The 1979 Ghaenat earthquakes were a series of large earthquakes in Qaen County, Khorasan province, northeast Iran, near the Afghanistan border. The first mainshock, known as the Korizan earthquake with a surface-wave magnitude of 6.6 and moment magnitude of 6.8, struck on November 14, while the 7.1 or 7.2 Koli-Boniabad earthquake struck on November 27. The two mainshocks were assigned a maximum Modified Mercalli intensity of VIII (Severe) and X (Extreme), respectively. The earthquakes caused extensive damage throughout northeastern Iran, killing an estimated 297 to 440 people and left at least 279 injured.

==Tectonic setting==
Iran is situated within the Alpide belt, an active orogenic belt that spans the entire country. This tectonic environment is influenced by the oblique collision of the Arabian and Eurasian Plates at an estimated rate of 22 mm/yr. Iran itself is situated on the Eurasian plate, where it hosts complex zones of faults, forming tectonic blocks within the country. In southeastern Iran, the Arabian plate subducts beneath Iran along the Makran Trench. Shallow strike-slip and reverse faulting accommodate deformation in eastern Iran. Crustal shortening and thickening occur at fold and thrust belts along the Zagros, Alborz, and Kopet Dag ranges. Intraplate deformation occur, mainly displaying reverse faulting at the southern and northern parts of Iran to accommodate the convergence via crustal uplift, and strike-slip faulting at the east and western ends, where the Arabian plate slides past the adjacent crust. The tectonic setting contributes to shallow seismicity.

==Earthquakes==
The earthquake of November 27 was the strongest in the area since 1968. Between 1968 and 1979, the area was hit by strong earthquakes including a 6.0 in 1976. Another large 6.7 or 6.5 shock on January 16, 1979, killing 200 people in the town of Bonzonabad. The source fault of that event has not been identified yet although the Boznabad and Pavak faults were possible candidates.

===Korizan earthquake===
The 6.6 or 6.8 earthquake of November 14 was the result of rupturing the Abiz Fault, a north–south striking, right-lateral strike-slip fault at a shallow depth of 9.2 km for a length of 20 km. A maximum horizontal slip of 1 m and some vertical displacements were recorded during field surveys after the earthquake. The southern section of the earthquake surface rupture would move once again during the 1997 Qayen earthquake. The 125 km-long Abiz Fault ruptured in its entirety during the 7.1 earthquake of 1997. There were no prior recorded rupture before the 20th century.

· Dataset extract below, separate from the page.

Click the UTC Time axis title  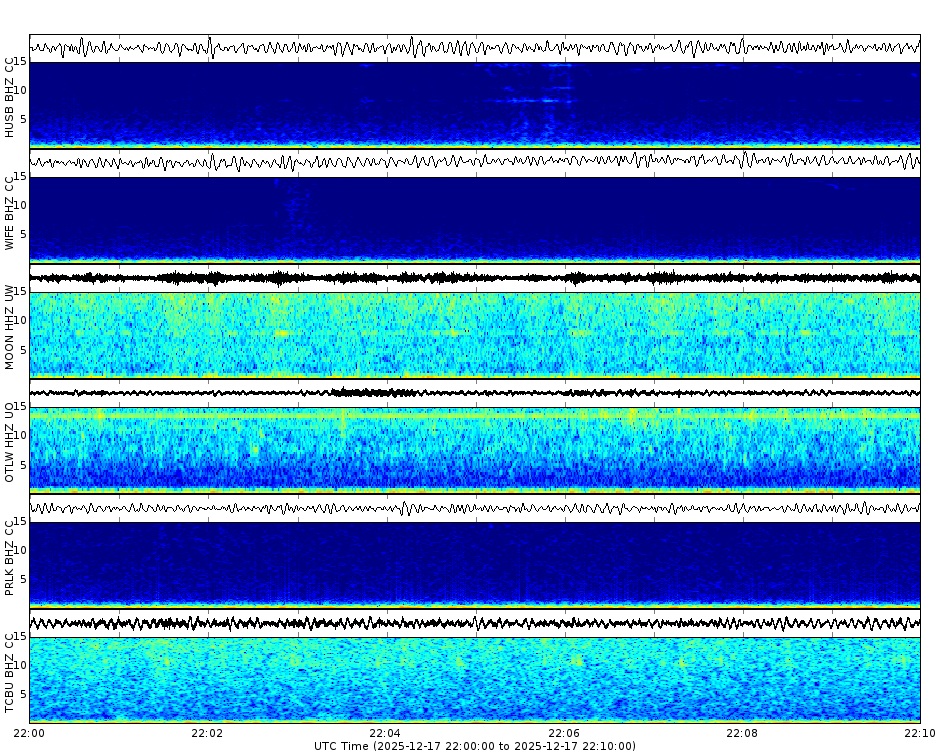(475, 745)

===Koli-Boniabad earthquake===
The November 27 7.1 mainshock occurred as a result of strike-slip faulting for a length of 60 km along the left-lateral Dasht-e-Bayaz Fault. It had an estimated moment magnitude of 7.1–7.2. This mainshock had a hypocenter depth of 7.9 km. The second rupture is nearly perpendicular to the prior rupture. The same fault produced another deadly 7.1 earthquake in 1968 to the west northwest. The 1968 earthquake ruptured the western section for the fault for about 80 km in length. At least 10 km of the 1968 rupture was involved in the 1979 event. The both earthquakes displayed strike-slip focal mechanisms.

A maximum vertical surface displacement of 3.90 m, and horizontal surface displacement of 2.55 m was measured, respectively. The epicenter located at the eastern end of the surface rupture zone suggest the fault rupture propagated westward. The eastern end of the rupture was also the intersection point of the Abiz Fault's (source of the November 14 event) northern termination. During this mainshock, the northern termination of the November 14 event ruptured further northeast, joining the eastern section of the second rupture. The November 14 and December 7 earthquakes ruptured approximately 35 km of the Abiz Fault. It was involved in a 6.0 earthquake in 1936 which produced 8–12 km of surface rupture.

===Kalat-e-Shur earthquake===
Another earthquake measuring 6.0 or 6.1 on December 7 was initially thought to have caused a 15 km long surface rupture to the north. The aftershock would have extended the rupture length of the Abiz Fault to a total of 35 km, but these ruptures may have also formed during a subevent of the 7.2 shock. It is unlikely that the 15 km of new surface ruptures were attributed to the 5.9 mainshock, due to its moderate magnitude. The earthquake has been suggested to be on a separate north–south striking structure, away from the Abiz Fault.

==Impact==
The earthquake damaged or destroyed mainly adobe-constructed buildings of the sun-dried clay type. Strong ground motion mainly of horizontal fashion caused many walls of these structures to completely detach from its roof, resulting in a collapse. More recent construction of single-storey buildings suffered small damage and were mostly intact. In one village located along a hill, the most serious damage was observed at the summit, and appear to decrease in severity downhill, suggesting the seismic waves produced by the earthquake was amplified and reflected at higher elevations on the hill. This subjected structures at the top of the hill with more intense shaking than those on lower elevations.

Between 280 and 420 people died, with a further 279 injured in the November 14 earthquake. Many villages were also badly damaged in the earthquake. The earthquake struck at 5:51 local time (IST) when many adult villagers were outside their homes harvesting saffron. Most of the dead were reportedly young children left at home while their adult family members were working in the saffron fields.

The second earthquake destroyed 10 villages. Survivors of the earthquakes were relocated to other areas while some damaged villages were rebuilt by the government in the same place. The second mainshock only resulted in 20 additional deaths and injured 24 people. The death toll from the second earthquake was smaller due to the low population density of the area when the quake struck.